Di sudut ruang ada tangga putar cukup lebar untuk naik ke tingkat atas. Granit marmer warna maron bertotol hitam lapisi permukaan tangga. Adeeva tak tahu bangunan ini sudah berapa lama didirikan. Semuanya tampak masih baru belum ada pemilik aslinya.
Adeeva dapat kehormatan menjadi penghuni rumah pinky ini.
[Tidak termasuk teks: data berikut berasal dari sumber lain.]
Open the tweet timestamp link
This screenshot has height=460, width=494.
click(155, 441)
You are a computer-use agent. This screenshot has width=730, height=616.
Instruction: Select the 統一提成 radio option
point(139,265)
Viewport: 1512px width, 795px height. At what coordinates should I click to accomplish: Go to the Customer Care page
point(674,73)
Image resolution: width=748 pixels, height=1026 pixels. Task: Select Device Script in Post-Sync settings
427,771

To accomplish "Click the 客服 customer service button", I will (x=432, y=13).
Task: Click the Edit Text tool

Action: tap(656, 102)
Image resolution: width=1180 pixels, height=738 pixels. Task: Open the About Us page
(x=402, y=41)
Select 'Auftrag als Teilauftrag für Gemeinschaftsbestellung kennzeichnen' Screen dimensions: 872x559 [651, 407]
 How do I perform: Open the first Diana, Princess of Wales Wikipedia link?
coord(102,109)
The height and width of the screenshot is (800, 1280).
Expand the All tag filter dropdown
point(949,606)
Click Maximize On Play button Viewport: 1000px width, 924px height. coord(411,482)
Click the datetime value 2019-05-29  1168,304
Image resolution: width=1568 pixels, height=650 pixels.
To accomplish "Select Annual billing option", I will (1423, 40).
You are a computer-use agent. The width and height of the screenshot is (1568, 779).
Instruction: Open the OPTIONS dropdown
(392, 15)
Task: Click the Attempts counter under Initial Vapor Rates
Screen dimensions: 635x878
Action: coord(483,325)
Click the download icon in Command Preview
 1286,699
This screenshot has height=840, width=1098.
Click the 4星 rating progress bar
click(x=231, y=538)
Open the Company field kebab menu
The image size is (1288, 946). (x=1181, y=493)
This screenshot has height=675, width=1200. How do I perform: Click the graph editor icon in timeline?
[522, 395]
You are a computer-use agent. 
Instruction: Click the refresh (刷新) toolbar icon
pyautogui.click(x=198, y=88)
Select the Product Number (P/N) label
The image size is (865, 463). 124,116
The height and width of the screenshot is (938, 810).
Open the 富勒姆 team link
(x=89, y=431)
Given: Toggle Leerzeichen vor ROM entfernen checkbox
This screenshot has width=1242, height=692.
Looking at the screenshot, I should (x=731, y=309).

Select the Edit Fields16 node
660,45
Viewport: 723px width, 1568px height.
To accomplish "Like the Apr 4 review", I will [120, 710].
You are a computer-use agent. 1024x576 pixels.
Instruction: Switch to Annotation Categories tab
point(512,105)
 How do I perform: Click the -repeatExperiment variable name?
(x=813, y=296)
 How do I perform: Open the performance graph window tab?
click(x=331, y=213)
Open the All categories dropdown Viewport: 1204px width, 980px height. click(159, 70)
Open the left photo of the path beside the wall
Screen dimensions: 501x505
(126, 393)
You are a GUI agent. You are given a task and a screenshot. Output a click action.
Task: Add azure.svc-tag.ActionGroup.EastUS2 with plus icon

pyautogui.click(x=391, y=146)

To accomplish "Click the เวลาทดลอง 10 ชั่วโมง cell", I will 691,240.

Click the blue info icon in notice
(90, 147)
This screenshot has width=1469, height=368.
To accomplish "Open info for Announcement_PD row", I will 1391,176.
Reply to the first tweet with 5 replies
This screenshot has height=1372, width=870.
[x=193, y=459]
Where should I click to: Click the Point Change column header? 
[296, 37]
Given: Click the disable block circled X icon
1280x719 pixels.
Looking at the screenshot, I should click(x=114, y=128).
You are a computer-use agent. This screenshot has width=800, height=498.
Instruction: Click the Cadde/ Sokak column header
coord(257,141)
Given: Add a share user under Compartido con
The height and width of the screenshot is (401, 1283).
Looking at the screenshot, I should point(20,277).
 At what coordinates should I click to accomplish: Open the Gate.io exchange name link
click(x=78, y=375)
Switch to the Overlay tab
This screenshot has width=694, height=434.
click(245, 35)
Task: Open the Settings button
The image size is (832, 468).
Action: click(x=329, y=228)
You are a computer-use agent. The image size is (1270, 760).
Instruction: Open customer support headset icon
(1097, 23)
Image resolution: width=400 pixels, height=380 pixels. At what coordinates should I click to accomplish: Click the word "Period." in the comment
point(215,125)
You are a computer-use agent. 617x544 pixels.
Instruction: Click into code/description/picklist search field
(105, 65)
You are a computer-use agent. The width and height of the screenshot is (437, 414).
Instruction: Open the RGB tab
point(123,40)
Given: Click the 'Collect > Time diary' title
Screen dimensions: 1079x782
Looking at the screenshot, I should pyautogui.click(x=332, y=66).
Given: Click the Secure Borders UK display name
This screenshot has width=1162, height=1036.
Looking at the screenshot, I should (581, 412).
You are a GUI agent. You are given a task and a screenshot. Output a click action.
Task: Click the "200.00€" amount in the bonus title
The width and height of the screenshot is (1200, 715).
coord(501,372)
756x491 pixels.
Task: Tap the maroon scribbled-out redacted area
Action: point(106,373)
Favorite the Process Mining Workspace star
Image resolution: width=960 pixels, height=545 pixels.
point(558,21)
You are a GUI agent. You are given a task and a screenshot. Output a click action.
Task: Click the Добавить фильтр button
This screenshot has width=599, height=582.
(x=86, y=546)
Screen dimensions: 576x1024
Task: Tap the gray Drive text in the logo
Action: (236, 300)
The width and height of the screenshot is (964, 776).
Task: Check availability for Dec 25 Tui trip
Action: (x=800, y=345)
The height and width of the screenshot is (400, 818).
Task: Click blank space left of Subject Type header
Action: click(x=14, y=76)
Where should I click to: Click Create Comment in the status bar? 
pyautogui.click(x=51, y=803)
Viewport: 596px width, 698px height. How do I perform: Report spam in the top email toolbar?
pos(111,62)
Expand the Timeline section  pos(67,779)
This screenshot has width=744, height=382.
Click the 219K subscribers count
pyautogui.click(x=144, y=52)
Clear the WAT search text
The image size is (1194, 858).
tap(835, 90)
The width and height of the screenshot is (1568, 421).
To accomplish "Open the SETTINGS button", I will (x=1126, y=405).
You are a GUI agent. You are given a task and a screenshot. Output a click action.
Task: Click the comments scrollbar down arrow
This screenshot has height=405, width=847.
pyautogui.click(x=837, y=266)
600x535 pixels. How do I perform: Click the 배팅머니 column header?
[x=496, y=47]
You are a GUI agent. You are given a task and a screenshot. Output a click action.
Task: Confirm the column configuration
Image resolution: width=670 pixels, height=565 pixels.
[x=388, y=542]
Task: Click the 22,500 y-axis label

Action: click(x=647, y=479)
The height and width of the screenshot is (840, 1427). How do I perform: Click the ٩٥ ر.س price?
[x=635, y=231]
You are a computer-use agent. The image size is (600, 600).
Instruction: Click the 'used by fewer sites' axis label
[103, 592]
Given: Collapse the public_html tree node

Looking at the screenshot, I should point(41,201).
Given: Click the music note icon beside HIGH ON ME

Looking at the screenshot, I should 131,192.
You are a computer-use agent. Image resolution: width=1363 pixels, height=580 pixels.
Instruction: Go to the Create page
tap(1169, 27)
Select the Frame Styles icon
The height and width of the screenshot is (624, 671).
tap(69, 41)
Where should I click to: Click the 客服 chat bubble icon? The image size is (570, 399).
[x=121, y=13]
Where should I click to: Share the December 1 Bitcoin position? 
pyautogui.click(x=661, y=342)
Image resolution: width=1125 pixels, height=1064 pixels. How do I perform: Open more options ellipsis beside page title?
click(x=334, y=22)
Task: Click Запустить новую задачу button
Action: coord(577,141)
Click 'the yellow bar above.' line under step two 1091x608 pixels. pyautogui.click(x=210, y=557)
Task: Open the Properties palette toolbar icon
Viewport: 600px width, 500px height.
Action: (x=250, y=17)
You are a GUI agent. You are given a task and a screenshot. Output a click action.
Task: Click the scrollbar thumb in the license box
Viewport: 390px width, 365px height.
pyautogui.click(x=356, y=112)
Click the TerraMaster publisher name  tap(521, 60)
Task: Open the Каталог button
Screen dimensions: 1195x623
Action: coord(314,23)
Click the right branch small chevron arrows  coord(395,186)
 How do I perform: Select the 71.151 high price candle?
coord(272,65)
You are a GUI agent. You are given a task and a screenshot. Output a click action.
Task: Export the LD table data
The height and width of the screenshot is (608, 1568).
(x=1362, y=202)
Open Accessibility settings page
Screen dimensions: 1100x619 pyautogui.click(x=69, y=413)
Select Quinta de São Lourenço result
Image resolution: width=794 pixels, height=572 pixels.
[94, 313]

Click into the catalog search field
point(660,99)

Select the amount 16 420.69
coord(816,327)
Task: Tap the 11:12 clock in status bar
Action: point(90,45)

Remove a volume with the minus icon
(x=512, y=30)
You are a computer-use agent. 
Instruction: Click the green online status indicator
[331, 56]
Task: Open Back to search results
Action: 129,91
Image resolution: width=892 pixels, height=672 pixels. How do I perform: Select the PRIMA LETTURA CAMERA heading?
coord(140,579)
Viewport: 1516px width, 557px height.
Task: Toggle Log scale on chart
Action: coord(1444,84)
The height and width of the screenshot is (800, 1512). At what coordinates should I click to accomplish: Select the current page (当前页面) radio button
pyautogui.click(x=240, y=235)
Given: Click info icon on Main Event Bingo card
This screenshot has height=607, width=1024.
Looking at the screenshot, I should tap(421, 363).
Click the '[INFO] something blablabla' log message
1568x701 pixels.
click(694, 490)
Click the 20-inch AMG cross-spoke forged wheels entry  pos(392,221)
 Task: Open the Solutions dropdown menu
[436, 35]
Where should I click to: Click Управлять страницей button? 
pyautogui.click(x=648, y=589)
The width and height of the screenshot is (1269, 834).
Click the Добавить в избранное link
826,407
Tak ubah mirip rumah boneka Barbie. Jelas bukan gaya Adeeva sok imut. Di rumah Adeeva bisa sulap diri menjadi kelinci imut manis bikin orang pikir Adeeva anak kalem.
Adeeva sengaja memilih tinggal di kota lain agar bisa ekspresi Adeeva yang sesungguhnya. Hidup merdeka tanpa perlu bersandiwara jadi kelinci imut.
Adeeva sudahi jelajah rumah pinky ntah milik siapa. Pendahulu Adeeva pasti orangnya melo jinak kayak marmut lucu. Dekorasi rumah saja terbaca bagaimana sosok pemiliknya. Yang pasti itu bukan Adeeva.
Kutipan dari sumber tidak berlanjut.